- **Exercise**: All lines in the material below that contain "píldora" should be located and copied.
········
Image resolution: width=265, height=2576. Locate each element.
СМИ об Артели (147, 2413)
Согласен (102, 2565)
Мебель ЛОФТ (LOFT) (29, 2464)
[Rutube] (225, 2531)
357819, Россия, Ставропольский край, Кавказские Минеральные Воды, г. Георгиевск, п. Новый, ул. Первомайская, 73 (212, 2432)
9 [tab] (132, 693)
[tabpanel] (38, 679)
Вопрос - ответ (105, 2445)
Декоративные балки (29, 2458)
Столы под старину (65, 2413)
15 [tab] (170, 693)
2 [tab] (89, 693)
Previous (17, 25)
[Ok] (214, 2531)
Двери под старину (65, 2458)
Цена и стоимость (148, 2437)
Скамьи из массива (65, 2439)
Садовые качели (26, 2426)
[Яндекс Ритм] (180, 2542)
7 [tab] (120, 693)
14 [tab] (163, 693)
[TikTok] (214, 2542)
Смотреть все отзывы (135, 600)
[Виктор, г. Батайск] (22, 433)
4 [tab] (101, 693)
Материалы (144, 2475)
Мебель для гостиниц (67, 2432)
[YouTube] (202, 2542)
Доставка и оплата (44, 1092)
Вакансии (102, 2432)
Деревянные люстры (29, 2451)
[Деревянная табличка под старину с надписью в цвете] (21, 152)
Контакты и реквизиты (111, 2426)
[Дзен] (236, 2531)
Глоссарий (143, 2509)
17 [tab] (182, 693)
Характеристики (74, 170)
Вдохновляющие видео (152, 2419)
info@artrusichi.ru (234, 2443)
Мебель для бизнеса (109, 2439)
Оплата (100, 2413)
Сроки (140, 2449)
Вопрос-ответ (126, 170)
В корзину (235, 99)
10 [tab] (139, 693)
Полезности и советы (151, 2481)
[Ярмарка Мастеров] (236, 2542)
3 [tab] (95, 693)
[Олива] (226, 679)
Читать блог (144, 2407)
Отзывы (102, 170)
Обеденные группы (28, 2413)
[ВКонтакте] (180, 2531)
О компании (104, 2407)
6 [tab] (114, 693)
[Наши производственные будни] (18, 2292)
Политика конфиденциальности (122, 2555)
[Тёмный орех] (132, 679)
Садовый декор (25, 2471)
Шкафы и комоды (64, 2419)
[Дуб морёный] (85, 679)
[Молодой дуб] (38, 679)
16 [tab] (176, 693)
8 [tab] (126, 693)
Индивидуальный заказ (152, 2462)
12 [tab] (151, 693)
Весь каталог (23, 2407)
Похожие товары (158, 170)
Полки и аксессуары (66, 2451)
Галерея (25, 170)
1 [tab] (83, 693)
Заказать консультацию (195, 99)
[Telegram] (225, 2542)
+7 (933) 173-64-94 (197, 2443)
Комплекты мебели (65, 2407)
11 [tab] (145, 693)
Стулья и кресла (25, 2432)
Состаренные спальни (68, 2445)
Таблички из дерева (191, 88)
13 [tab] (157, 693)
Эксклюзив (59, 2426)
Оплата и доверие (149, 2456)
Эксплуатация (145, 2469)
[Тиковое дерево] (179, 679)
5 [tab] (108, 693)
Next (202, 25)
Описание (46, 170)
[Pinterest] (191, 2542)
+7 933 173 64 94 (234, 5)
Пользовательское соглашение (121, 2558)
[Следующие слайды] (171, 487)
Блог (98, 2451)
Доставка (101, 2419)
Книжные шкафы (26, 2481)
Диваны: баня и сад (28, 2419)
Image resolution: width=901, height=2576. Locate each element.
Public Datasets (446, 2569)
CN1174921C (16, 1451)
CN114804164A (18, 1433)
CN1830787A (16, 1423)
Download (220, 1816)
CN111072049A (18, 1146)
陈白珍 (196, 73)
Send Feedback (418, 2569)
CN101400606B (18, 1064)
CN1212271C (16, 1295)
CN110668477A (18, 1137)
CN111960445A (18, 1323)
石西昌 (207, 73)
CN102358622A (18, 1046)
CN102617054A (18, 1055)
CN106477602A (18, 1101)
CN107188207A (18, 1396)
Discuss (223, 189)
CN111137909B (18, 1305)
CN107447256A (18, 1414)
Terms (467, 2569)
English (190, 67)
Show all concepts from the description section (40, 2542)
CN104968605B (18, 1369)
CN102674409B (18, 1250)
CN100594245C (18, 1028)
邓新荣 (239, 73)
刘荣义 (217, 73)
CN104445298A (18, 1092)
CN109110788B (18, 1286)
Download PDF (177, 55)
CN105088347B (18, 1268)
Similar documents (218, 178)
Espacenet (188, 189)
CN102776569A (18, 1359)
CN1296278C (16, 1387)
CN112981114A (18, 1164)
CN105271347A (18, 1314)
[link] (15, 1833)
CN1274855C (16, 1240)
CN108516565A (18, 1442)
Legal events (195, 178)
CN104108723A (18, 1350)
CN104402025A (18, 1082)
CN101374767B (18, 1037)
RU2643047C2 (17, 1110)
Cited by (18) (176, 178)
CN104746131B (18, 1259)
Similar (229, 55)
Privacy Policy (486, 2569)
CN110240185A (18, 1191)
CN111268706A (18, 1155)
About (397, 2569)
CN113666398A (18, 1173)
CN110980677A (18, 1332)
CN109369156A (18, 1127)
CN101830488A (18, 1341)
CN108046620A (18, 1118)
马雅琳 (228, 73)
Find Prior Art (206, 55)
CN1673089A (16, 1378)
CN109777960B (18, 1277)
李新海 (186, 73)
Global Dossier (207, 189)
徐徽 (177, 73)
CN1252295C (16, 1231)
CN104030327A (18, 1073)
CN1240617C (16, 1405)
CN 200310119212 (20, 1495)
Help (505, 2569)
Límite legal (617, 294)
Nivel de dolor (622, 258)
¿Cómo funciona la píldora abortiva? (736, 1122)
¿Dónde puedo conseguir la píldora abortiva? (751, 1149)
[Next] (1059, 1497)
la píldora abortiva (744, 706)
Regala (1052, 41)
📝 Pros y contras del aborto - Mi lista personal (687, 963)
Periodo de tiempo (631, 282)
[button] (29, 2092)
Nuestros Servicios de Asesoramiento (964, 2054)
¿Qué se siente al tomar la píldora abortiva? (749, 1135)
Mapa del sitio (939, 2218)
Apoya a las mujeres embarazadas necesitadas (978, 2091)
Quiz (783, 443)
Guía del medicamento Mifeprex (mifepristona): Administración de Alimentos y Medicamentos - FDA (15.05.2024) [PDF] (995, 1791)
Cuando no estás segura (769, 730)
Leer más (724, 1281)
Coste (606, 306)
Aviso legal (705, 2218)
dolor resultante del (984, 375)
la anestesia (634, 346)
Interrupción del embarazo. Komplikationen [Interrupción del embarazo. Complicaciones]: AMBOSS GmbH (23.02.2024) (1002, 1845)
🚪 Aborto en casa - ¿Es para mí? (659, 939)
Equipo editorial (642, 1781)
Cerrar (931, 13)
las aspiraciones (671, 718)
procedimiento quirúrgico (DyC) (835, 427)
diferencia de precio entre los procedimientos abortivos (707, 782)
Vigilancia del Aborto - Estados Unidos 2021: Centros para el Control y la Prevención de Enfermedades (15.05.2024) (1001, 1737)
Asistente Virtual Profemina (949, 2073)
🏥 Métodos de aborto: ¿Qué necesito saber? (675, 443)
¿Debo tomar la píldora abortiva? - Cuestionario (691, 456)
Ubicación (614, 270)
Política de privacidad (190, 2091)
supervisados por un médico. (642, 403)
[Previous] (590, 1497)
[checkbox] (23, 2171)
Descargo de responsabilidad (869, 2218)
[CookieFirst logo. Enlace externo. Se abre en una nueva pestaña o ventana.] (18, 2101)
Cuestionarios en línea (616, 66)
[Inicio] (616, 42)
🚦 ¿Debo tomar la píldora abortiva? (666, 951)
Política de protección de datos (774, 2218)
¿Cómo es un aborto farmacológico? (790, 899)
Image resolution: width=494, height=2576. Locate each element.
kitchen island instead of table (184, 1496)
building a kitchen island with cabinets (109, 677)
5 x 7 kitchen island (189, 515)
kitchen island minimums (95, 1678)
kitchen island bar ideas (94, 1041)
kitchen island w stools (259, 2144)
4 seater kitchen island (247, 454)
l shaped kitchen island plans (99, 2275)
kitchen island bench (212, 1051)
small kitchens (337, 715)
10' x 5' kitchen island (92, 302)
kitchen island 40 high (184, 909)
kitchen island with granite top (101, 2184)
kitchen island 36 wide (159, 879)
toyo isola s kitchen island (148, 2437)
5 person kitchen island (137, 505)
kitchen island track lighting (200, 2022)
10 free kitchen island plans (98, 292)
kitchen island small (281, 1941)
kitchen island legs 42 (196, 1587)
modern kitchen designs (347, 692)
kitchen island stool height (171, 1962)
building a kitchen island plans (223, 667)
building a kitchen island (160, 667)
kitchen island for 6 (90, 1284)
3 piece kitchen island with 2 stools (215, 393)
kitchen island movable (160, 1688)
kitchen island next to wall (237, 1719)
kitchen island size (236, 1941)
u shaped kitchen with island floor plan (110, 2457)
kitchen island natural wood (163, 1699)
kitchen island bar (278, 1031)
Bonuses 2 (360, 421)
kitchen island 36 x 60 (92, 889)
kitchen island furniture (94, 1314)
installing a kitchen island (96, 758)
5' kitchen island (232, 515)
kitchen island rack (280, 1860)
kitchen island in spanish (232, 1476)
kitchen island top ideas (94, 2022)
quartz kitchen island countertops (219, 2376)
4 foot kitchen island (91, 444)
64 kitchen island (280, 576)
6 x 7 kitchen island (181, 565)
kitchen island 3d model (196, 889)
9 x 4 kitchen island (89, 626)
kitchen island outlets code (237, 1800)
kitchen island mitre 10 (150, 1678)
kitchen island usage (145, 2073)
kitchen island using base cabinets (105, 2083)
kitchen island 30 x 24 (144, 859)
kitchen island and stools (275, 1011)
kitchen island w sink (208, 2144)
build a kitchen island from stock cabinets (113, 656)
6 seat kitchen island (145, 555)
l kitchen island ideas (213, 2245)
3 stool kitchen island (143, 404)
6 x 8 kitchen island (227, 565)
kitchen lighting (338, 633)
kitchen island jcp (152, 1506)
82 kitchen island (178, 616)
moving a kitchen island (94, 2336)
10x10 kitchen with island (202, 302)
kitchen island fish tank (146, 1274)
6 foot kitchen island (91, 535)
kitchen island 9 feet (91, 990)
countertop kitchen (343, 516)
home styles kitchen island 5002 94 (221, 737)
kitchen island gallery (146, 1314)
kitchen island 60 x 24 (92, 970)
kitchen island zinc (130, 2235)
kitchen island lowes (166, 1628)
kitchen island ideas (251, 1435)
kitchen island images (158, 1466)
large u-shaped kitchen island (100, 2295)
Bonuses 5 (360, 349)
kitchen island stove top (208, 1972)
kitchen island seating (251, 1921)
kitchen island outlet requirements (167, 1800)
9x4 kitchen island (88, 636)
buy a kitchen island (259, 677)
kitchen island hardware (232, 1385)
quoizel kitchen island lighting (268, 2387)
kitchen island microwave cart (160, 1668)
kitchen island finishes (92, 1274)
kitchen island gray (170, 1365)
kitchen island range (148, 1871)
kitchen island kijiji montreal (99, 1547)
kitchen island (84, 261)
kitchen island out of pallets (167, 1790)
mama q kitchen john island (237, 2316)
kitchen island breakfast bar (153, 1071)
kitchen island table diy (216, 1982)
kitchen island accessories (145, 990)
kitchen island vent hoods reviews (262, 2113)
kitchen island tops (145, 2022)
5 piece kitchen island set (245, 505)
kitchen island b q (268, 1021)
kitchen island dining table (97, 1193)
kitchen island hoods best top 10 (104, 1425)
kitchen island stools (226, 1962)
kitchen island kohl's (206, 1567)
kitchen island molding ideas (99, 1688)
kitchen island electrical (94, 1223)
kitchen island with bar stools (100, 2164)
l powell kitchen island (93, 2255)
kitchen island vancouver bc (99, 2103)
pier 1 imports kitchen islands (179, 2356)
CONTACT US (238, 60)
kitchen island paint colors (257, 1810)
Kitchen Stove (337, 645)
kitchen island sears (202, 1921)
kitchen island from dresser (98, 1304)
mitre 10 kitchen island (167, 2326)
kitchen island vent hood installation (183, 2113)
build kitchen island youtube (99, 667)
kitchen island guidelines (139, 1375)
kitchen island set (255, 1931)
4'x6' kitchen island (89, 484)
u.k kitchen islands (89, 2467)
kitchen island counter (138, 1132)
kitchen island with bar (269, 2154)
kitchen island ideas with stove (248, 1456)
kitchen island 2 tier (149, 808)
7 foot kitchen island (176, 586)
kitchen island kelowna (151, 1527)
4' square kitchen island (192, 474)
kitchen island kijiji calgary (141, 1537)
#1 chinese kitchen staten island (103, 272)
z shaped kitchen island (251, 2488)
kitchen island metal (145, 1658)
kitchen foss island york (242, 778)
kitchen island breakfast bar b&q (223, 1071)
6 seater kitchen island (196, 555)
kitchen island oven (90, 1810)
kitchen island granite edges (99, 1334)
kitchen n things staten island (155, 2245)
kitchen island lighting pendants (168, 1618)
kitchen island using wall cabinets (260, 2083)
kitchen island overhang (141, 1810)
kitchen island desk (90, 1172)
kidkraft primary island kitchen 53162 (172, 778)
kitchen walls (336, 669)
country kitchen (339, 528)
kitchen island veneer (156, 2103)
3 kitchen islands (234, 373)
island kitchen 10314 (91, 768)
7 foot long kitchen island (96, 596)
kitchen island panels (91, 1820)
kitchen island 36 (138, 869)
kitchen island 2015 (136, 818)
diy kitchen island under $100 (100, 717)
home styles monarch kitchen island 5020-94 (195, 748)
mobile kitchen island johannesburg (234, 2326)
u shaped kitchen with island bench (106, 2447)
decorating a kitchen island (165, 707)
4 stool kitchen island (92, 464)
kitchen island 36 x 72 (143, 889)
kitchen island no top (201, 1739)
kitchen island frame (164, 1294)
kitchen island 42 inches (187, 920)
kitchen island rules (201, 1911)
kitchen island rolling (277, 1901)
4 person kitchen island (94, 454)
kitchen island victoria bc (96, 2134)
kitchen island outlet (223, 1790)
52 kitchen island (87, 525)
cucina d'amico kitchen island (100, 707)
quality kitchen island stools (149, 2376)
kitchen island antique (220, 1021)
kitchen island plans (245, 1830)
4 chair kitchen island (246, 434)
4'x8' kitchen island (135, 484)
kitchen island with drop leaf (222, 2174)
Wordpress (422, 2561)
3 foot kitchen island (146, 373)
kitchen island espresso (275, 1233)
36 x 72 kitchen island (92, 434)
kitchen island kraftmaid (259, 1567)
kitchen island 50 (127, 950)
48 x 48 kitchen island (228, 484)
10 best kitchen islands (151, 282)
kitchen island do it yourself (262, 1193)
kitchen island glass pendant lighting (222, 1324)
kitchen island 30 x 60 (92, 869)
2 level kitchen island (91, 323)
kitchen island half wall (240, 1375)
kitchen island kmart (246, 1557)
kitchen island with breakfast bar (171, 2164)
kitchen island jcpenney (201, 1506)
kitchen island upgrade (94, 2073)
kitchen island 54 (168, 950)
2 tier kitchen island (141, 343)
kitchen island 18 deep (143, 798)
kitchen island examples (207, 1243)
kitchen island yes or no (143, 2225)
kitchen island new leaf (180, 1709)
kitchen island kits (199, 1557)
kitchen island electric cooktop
········
- **Exercise response**:
¿Cómo funciona la píldora abortiva? (736, 1122)
¿Dónde puedo conseguir la píldora abortiva? (751, 1149)
la píldora abortiva (744, 706)
¿Qué se siente al tomar la píldora abortiva? (749, 1135)
¿Debo tomar la píldora abortiva? - Cuestionario (691, 456)
🚦 ¿Debo tomar la píldora abortiva? (666, 951)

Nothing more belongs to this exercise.